Philippa Gee: FSCS must make high risk products pay more at launch

Philippa Gee 160 byline

The validity of FSCS levies has been debated far and wide, so I suppose I shouldn’t drone on about it… but I will.

My issue is that, in general terms, the principle reason that the FSCS has to pay out so much money, which it then has to recoup through massive levies, is that certain products are built on sand. Yes, it also takes a dubious sales process to then convince others that the best thing that they can do is invest into these delightful bundles of joy, but if the products weren’t rubbish to begin with, then would the problem be as bad?

So surely the answer is to try to stop the launch of these products in the first place or at least use them as a way of funding the FSCS in advance, rather than in arrears? So I would suggest a tier of different charges are introduced at the time the product is planned to be launched:

If a standard product is launched, then as part of the application process they pay a standard FSCS levy.

If the product offers an income of more than 6 per cent - they pay double the standard FSCS levy.

If the product will be unregulated - they pay triple the standard FSCS levy.

And so on.

And therefore as the product becomes more complicated, or more layered, then the upfront charge to the product provider becomes higher.
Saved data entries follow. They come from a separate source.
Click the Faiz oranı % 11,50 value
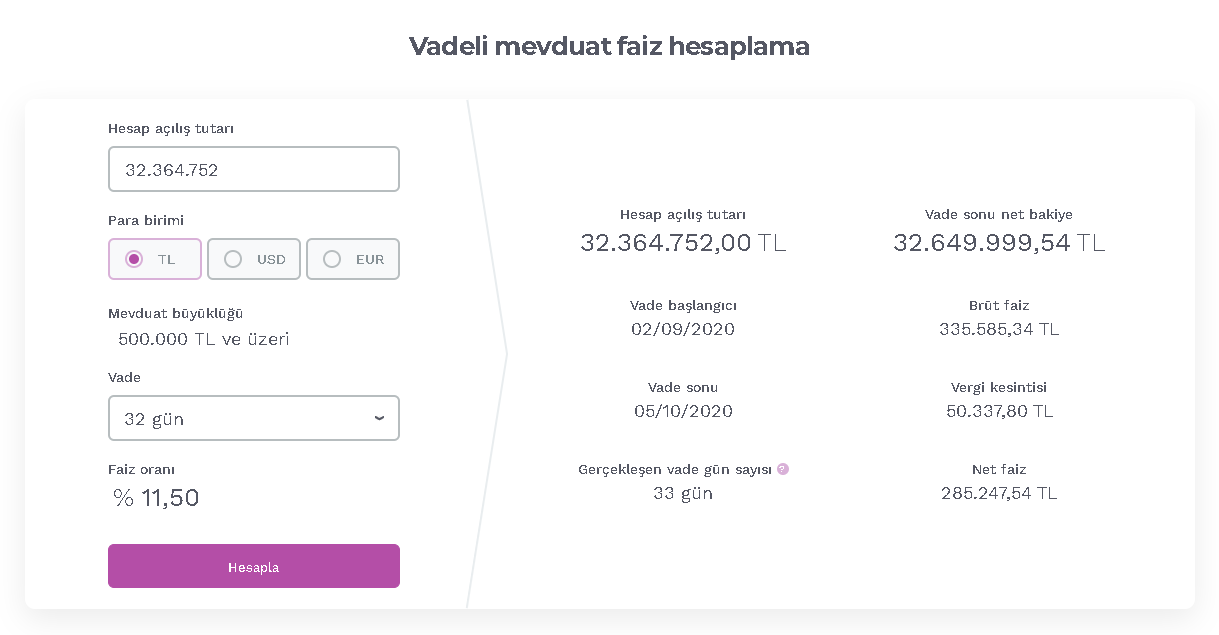The image size is (1219, 635). pos(156,497)
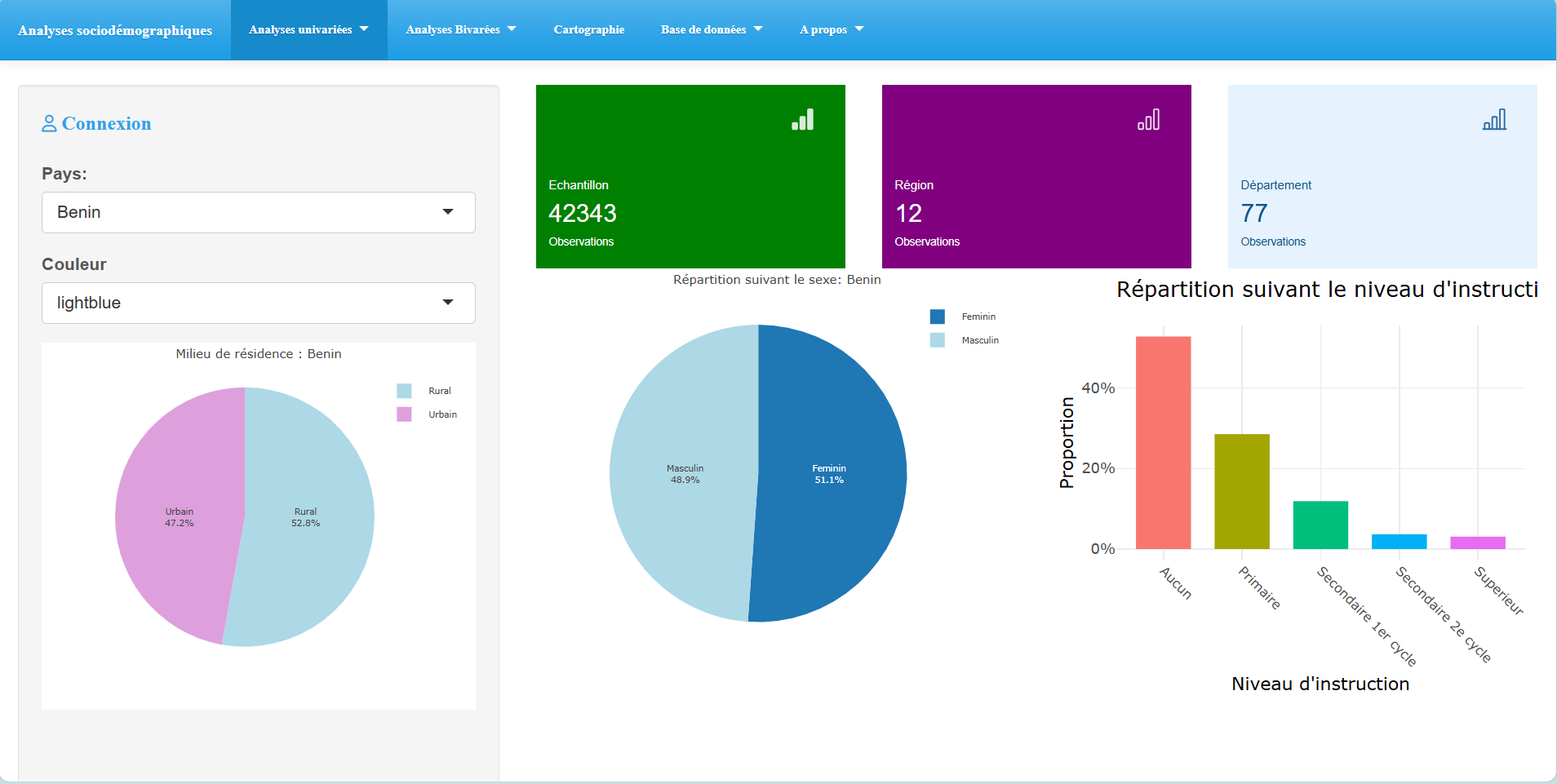1557x784 pixels.
Task: Open the Couleur dropdown showing lightblue
Action: (258, 303)
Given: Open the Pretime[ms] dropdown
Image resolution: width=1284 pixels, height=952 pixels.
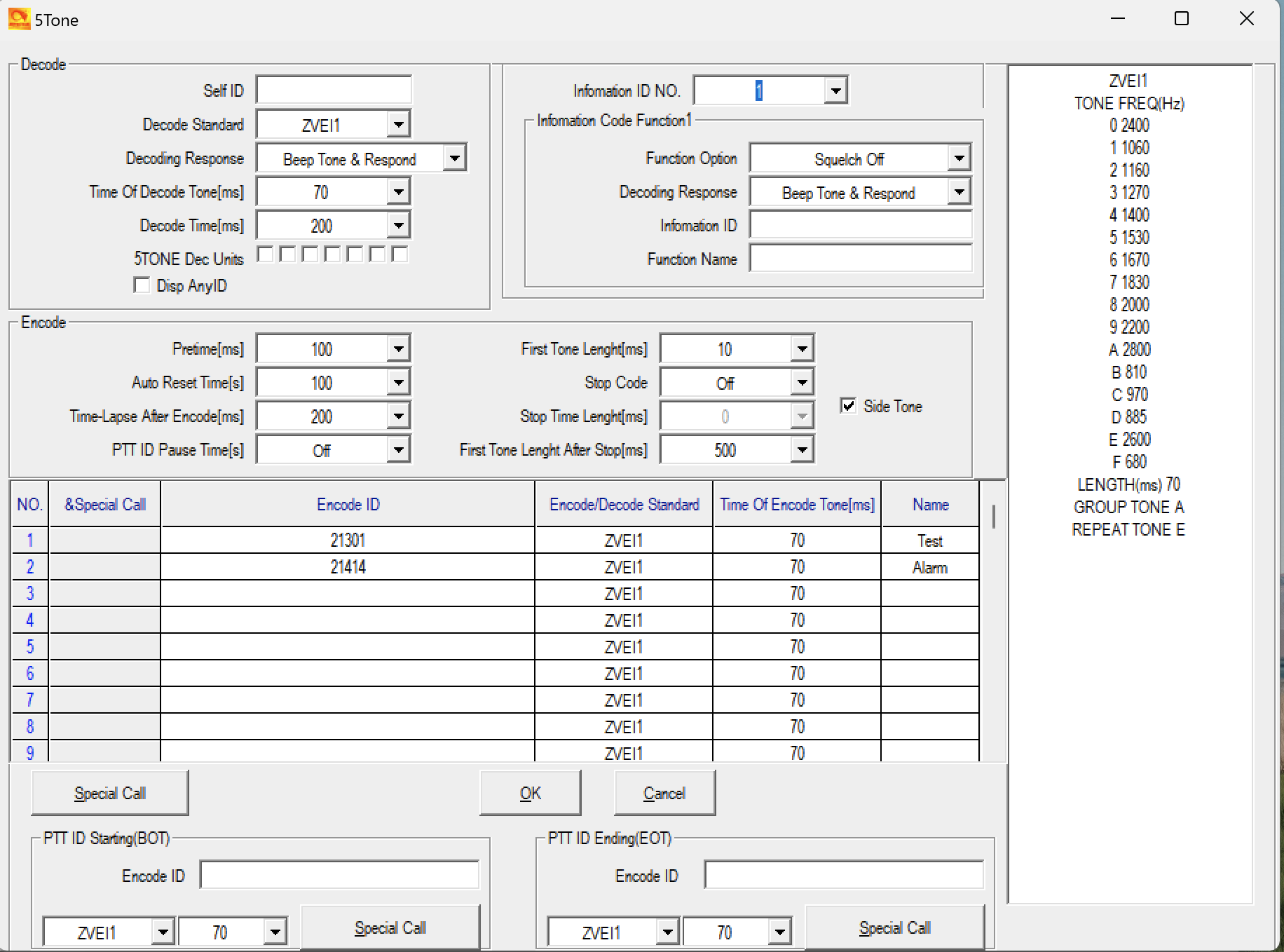Looking at the screenshot, I should [x=398, y=349].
I would also like to say if they allowed commissions or adviser charges of more than 5 per cent, then that should also warrant an additional charge, but what would you say about that?

I am not trying to stop new and innovative investments being launched by making the process cost-prohibitive, but if the belief is there that the product will be in such high demand (for the right reasons) then an additional set up cost should not put anyone off.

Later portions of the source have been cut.